Assessment & Research

Arithmetic performance of children with cerebral palsy: the influence of cognitive and motor factors.

van Rooijen et al. (2012) · Research in developmental disabilities 2012
★ The Verdict

For kids with CP, finger dexterity and quick word reading predict math success better than IQ.

✓ Read this if BCBAs writing math goals for elementary pupils with cerebral palsy.
✗ Skip if Practitioners who only serve older students or non-CP populations.

01Research in Context

01

What this study did

van Rooijen et al. (2012) looked at what helps kids with cerebral palsy do math. They tested a small group of primary-school children. The team measured IQ, fine and gross motor skills, word reading, and verbal memory.

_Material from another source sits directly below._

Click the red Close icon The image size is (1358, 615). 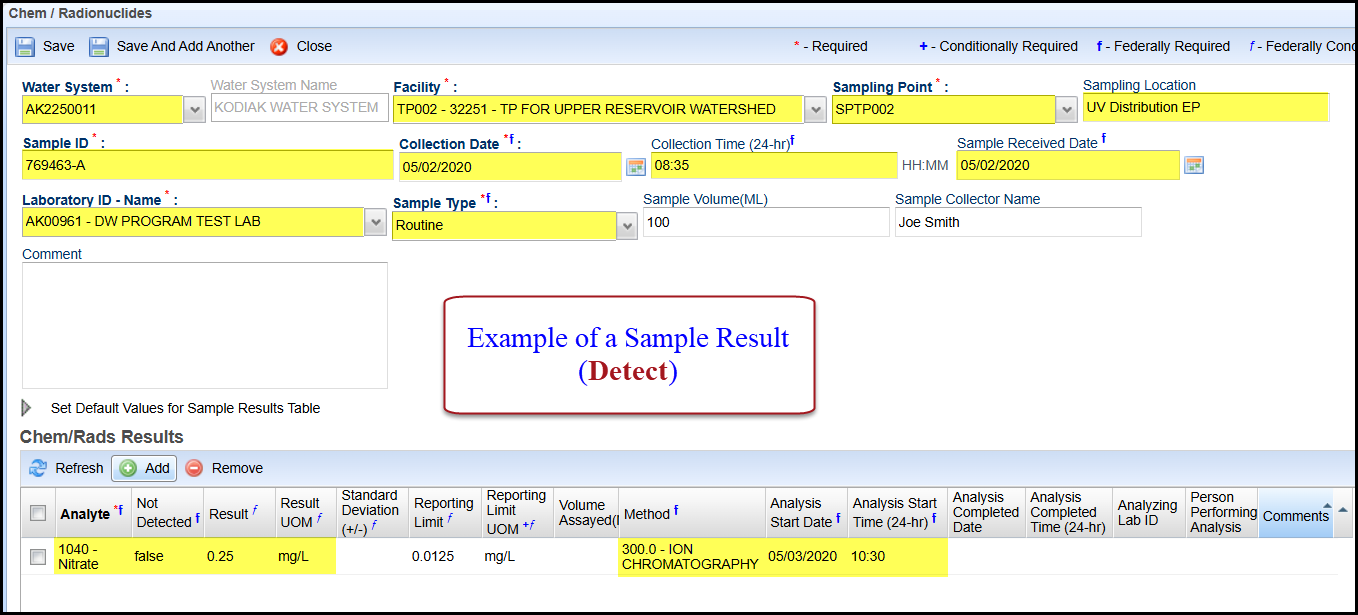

Then they ran a model to see which skills best predicted arithmetic scores.

02

What they found

Two things mattered most: how well the child could read short words and how well they could move their fingers. IQ and big-muscle movement added little to the model.

In plain words, fine motor control and quick word decoding drive math success in CP more than general intelligence.

03

How this fits with other research

The finding lines up with Peeters et al. (2009). That earlier CP study also showed IQ was less important than speech and hearing skills for verbal memory. Together the papers tell a story: in CP, specific small skills trump overall IQ.

Critten et al. (2019) extend the idea to reading and spelling. They found phonological and visual memory predicted literacy delays in CP. Maaike’s group links those same micro-skills to math, showing the predictors cross academic subjects.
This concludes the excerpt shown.